● **WHAT TO WORK ON**
Beginning with the line that holds "Image resolution: width=1424" in the data below, give again every line through the one that holds "Launch iTunes from", exactly as written.

--- START ---

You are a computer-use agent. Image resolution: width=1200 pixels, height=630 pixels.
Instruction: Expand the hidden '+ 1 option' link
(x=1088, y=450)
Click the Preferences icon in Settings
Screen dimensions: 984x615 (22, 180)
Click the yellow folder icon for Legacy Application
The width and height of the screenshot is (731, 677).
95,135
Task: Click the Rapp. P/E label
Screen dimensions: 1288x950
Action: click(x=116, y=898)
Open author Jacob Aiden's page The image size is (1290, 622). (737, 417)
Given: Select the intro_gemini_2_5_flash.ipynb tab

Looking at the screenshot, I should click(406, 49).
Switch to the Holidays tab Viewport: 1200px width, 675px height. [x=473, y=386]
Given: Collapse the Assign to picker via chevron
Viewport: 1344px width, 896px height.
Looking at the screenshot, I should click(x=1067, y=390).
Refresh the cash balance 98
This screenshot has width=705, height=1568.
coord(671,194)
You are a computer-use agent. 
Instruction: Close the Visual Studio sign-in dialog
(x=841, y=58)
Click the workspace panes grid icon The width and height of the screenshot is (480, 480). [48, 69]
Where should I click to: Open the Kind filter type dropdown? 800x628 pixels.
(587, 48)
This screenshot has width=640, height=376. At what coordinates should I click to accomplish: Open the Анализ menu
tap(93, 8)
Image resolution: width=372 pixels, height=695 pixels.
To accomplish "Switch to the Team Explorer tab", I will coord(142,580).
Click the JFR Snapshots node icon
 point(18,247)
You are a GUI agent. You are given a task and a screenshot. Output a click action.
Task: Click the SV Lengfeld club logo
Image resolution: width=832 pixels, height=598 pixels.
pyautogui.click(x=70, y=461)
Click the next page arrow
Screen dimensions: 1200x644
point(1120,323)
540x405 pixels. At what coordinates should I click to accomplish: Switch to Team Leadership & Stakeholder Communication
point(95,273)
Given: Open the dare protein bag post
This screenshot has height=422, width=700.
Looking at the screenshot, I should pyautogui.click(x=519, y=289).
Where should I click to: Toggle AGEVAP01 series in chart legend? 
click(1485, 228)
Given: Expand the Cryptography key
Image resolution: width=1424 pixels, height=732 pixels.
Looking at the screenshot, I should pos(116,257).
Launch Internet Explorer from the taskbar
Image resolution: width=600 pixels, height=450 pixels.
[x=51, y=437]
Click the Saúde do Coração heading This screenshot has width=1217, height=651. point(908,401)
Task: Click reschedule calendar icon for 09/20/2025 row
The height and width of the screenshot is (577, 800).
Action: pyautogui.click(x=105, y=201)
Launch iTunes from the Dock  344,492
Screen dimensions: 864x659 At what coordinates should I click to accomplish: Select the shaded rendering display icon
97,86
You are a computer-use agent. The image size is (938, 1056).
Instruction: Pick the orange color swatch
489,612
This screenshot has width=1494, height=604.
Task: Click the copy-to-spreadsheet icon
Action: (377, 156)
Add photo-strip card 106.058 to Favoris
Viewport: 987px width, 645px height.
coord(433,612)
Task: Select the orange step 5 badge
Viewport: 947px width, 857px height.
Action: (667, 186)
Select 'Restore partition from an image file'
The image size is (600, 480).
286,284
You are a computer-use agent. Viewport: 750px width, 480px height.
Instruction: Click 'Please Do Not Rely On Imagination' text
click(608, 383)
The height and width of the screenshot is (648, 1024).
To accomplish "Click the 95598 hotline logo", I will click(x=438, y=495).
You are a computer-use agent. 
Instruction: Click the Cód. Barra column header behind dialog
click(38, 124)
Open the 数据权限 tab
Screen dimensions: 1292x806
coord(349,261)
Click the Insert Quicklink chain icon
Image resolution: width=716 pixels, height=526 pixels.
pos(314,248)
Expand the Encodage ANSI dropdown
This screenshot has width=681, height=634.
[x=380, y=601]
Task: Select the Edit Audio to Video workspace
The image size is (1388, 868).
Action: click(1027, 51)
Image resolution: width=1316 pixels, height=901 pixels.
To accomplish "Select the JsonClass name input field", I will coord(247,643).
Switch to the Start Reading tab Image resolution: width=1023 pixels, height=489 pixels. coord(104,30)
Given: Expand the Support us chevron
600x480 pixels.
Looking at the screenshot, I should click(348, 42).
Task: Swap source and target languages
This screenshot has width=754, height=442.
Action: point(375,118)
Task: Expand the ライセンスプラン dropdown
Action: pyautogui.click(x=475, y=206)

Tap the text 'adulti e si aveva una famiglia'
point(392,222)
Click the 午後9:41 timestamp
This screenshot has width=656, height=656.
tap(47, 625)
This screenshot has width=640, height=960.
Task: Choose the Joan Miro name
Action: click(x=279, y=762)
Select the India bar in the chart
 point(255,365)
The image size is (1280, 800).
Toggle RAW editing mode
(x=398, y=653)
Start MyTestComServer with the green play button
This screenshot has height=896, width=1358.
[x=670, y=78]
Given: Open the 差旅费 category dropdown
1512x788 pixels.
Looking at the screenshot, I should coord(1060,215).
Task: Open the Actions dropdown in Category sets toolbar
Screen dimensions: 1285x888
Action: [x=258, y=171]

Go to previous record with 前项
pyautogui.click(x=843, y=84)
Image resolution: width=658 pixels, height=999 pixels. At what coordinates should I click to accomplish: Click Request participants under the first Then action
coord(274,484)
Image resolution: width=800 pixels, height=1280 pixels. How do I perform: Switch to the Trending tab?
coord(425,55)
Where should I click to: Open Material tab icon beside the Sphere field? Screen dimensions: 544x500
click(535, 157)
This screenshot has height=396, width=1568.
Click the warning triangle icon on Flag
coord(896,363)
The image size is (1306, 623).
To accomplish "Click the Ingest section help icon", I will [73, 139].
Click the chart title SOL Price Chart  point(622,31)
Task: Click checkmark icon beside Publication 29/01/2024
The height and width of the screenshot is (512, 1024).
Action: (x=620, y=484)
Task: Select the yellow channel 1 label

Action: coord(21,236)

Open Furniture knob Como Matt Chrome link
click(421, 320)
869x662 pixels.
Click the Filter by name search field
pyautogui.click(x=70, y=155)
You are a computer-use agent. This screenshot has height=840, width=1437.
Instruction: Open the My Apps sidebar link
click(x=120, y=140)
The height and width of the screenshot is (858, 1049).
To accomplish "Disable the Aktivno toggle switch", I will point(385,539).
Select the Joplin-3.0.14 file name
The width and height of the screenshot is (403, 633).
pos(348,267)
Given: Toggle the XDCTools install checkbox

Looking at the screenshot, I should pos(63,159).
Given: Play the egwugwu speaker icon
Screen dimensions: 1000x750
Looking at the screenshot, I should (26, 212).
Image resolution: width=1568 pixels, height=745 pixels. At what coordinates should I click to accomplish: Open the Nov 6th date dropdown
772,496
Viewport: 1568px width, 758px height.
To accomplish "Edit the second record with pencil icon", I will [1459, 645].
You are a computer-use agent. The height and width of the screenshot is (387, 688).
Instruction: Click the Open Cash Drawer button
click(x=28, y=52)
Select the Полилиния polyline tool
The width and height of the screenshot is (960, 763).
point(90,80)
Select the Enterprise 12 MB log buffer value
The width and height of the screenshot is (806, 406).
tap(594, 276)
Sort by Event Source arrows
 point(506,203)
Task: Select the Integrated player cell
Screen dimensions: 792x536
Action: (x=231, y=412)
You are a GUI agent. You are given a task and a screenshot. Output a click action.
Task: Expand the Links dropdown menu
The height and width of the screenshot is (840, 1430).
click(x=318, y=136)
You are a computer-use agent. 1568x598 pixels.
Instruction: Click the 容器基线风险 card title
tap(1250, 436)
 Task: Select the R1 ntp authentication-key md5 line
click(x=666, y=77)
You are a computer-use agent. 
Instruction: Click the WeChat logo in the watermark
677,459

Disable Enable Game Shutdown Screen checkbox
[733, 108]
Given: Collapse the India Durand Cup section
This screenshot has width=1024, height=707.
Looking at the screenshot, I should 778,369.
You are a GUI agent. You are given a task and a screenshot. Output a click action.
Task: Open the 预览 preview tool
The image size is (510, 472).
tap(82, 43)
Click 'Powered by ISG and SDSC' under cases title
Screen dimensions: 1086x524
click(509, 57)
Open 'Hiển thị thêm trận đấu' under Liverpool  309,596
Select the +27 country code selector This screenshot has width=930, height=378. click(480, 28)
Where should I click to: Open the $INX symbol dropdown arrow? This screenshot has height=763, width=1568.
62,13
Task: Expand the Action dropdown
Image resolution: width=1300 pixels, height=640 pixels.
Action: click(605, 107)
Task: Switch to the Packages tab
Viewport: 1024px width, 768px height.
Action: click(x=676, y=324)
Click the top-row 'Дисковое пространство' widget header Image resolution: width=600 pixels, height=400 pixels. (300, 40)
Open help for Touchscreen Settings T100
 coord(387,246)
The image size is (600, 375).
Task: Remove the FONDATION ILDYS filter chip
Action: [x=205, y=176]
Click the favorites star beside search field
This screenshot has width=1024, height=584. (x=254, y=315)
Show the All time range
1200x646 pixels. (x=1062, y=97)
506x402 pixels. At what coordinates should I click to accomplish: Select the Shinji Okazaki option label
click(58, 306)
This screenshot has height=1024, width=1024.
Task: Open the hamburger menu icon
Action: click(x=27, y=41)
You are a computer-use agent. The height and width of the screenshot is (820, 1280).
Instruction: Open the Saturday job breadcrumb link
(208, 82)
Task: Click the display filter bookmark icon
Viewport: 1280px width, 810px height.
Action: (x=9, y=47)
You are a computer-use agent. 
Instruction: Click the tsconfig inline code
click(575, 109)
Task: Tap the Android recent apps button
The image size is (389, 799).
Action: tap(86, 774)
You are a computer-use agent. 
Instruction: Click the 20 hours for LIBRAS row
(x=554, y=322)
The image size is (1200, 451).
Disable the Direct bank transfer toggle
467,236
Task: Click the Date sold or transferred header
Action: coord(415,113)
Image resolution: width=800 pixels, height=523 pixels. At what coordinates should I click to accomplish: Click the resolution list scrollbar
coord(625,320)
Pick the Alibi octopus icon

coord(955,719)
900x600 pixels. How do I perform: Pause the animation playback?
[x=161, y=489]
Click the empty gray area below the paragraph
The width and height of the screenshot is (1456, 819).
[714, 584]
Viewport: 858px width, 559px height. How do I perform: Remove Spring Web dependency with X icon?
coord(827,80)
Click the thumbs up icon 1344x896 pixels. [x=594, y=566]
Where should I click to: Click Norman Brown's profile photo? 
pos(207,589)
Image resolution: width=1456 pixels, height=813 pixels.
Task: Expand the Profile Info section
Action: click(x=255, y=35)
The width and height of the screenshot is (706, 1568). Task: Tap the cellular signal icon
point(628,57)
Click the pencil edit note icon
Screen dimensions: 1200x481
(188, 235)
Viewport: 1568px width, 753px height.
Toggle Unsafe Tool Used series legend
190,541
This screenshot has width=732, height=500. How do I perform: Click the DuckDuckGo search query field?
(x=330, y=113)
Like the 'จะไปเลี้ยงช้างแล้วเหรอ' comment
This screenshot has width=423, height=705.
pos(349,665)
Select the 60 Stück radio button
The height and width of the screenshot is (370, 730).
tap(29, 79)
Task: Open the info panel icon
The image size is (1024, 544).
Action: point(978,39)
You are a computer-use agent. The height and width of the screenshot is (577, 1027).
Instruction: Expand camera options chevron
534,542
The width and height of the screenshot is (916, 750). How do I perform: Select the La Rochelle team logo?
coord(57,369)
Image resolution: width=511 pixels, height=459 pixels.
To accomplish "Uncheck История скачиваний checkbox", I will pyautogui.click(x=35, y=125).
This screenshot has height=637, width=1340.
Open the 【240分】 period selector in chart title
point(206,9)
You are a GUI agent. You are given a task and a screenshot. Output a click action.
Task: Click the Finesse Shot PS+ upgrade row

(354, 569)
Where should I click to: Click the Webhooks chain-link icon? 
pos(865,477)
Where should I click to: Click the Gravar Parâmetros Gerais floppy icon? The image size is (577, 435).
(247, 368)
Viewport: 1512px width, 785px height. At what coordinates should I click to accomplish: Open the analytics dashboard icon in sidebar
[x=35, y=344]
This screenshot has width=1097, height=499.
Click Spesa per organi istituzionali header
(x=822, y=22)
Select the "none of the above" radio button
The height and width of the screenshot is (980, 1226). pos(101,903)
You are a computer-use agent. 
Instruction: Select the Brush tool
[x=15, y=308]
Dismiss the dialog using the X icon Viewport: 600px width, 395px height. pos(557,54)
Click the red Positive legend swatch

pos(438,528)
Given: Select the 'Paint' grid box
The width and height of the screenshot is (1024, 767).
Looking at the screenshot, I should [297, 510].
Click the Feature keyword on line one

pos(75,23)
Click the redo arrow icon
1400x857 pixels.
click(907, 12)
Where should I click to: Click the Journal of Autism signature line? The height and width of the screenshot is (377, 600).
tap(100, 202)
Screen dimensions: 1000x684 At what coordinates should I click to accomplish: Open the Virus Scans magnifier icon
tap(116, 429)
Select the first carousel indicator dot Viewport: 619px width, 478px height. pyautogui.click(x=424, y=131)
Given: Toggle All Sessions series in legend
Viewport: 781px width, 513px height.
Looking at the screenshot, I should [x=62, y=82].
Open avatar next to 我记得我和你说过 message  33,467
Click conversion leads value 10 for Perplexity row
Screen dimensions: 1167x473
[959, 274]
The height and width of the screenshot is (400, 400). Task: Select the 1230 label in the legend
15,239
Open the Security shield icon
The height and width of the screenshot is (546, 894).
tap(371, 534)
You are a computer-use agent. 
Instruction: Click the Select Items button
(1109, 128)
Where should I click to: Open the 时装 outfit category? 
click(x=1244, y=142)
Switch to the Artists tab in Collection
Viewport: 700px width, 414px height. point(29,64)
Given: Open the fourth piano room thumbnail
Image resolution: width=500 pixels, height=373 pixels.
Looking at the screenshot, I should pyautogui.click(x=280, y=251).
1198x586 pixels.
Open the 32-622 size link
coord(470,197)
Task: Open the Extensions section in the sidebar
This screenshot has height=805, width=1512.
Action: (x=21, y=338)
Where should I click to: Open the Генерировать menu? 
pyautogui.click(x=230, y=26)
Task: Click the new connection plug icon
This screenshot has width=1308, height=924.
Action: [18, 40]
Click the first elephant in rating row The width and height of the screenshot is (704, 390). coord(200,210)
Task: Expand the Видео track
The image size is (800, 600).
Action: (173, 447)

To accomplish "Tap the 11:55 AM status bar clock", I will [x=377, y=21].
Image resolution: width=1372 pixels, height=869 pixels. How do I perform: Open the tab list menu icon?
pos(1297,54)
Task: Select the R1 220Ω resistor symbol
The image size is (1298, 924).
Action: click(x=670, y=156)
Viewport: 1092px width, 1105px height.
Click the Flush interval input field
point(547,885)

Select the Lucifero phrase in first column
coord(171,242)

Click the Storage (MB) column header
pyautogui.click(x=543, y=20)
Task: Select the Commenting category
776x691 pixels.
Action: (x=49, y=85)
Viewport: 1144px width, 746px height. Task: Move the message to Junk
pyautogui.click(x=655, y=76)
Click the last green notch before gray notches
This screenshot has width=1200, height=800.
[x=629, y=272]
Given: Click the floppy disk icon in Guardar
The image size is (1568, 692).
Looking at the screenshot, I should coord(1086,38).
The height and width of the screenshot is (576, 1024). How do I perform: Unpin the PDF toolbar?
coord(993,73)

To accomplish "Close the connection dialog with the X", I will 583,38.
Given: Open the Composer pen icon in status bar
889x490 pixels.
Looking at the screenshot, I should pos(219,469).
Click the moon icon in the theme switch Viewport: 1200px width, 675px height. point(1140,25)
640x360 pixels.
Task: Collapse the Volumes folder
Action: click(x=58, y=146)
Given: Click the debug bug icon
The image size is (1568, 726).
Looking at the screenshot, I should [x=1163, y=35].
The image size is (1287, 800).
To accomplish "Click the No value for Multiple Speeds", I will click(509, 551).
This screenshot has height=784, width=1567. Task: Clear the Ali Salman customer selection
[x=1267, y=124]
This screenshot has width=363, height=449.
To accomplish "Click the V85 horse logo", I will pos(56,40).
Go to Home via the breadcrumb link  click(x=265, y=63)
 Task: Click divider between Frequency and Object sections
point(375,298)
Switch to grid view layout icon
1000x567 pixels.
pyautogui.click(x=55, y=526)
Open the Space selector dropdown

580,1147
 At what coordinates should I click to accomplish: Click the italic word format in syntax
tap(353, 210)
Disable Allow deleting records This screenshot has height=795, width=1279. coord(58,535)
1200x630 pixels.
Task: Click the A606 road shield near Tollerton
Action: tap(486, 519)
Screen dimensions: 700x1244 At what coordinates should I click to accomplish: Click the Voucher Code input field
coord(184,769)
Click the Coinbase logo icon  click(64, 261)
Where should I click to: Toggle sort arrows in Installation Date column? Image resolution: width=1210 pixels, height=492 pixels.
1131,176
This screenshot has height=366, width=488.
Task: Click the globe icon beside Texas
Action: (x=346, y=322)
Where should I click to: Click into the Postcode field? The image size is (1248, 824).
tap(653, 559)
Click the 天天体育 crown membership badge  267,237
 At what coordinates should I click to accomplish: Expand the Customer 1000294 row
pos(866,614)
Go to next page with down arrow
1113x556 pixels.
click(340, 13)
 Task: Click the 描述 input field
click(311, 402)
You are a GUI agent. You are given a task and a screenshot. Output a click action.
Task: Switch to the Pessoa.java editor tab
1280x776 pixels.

--- END ---

● **RESPONSE TO THIS EXERCISE**
Image resolution: width=1424 pixels, height=732 pixels.
Looking at the screenshot, I should pos(116,257).
Launch Internet Explorer from the taskbar
Image resolution: width=600 pixels, height=450 pixels.
[x=51, y=437]
Click the Saúde do Coração heading This screenshot has width=1217, height=651. point(908,401)
Task: Click reschedule calendar icon for 09/20/2025 row
The height and width of the screenshot is (577, 800).
Action: pyautogui.click(x=105, y=201)
Launch iTunes from the Dock  344,492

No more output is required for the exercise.